▸ **Data section**
%%

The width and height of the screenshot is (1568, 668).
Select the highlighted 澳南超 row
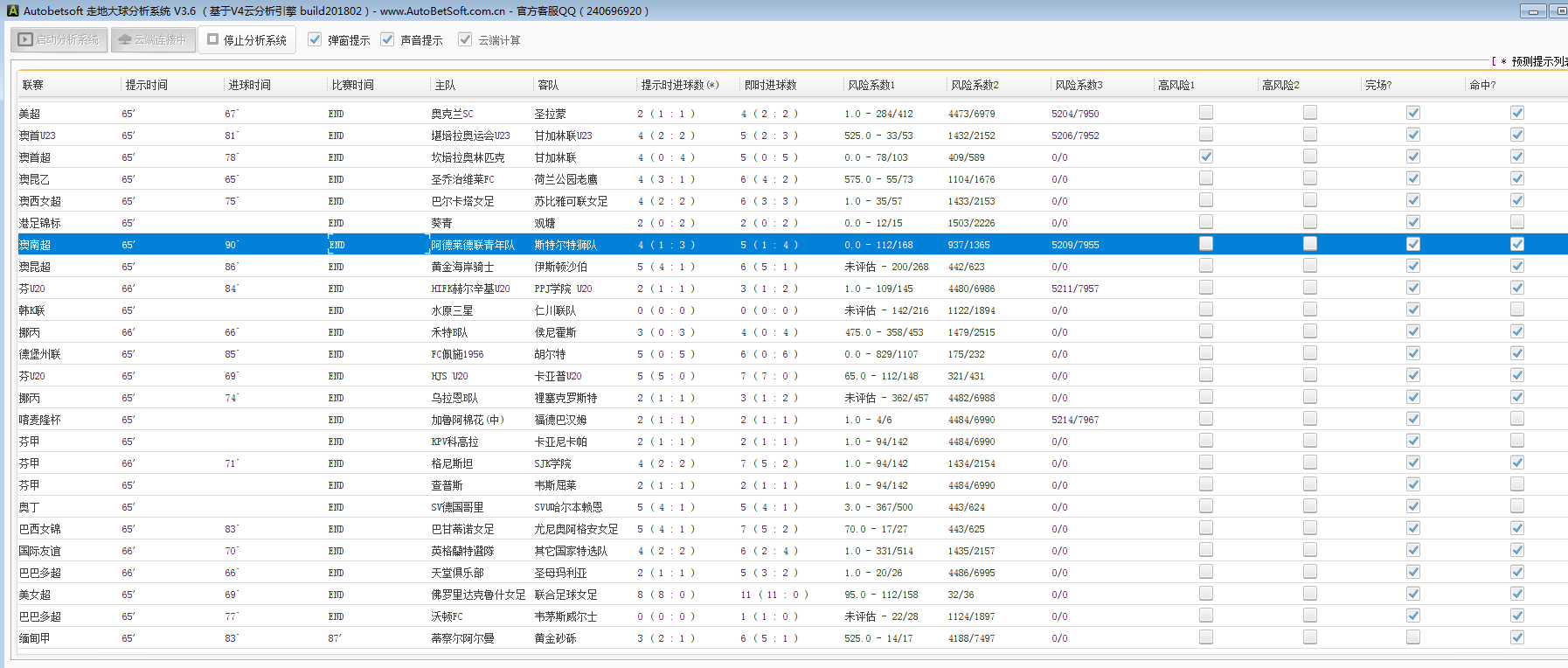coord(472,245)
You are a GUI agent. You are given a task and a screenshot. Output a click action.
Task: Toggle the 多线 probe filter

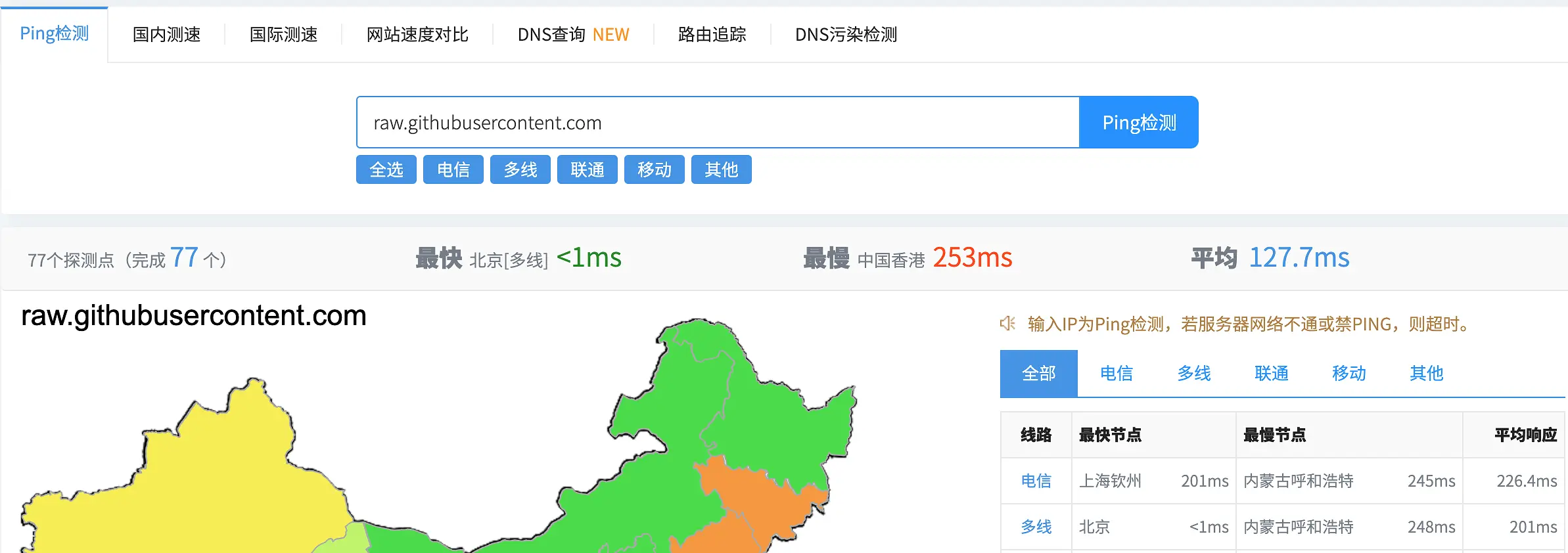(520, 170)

%%

▸ **Exercise brief**
What is needed is an exact reproduction of the data, pictures excluded.

▸ **Task solution**
The width and height of the screenshot is (1568, 668).
Select the highlighted 澳南超 row
coord(472,245)
You are a GUI agent. You are given a task and a screenshot. Output a click action.
Task: Toggle the 多线 probe filter

(520, 170)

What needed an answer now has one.